_Instructions to follow:_ Find every line in the records below that holds the word "computer" and copy it.

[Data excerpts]
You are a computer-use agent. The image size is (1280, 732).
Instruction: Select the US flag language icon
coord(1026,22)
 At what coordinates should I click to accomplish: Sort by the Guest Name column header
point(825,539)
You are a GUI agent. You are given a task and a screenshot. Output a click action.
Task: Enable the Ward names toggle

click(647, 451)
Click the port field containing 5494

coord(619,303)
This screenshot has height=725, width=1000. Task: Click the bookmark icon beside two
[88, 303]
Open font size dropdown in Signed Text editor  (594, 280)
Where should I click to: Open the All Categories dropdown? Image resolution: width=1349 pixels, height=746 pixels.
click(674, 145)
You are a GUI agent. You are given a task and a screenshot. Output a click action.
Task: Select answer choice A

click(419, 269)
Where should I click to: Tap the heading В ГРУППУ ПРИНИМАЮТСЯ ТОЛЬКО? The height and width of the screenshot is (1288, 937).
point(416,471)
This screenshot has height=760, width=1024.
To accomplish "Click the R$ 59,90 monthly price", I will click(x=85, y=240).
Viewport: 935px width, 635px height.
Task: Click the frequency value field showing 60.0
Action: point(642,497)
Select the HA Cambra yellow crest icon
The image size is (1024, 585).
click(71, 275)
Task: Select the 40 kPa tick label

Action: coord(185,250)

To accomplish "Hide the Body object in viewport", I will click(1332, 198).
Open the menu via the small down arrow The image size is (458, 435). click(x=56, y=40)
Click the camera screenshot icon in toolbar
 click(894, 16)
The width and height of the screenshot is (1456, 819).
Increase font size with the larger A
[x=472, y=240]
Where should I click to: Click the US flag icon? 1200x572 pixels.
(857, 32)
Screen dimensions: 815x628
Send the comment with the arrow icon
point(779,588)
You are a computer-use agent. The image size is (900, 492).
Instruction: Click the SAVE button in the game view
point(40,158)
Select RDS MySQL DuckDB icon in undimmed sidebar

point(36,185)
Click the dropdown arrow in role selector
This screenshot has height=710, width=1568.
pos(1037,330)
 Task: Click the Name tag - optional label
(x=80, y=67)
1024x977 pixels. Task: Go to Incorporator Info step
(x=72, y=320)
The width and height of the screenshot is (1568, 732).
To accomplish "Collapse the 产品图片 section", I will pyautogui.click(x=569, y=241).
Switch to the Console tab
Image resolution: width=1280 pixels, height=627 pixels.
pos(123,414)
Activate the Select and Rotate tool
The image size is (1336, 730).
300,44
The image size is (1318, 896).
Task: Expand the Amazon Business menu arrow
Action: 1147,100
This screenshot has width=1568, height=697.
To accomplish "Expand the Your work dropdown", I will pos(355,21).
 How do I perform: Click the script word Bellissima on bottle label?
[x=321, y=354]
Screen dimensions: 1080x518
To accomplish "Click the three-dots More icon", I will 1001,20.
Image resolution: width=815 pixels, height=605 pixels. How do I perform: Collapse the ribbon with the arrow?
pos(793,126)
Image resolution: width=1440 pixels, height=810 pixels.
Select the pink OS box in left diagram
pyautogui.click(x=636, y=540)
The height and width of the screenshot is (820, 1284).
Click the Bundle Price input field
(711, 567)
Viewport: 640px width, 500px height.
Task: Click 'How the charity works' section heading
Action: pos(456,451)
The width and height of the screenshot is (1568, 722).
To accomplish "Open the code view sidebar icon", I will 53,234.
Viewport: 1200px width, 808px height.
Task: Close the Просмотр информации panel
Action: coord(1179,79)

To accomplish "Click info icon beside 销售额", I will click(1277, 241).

_Response to this exercise:_
You are a computer-use agent. The image size is (1280, 732).
You are a computer-use agent. The image size is (900, 492).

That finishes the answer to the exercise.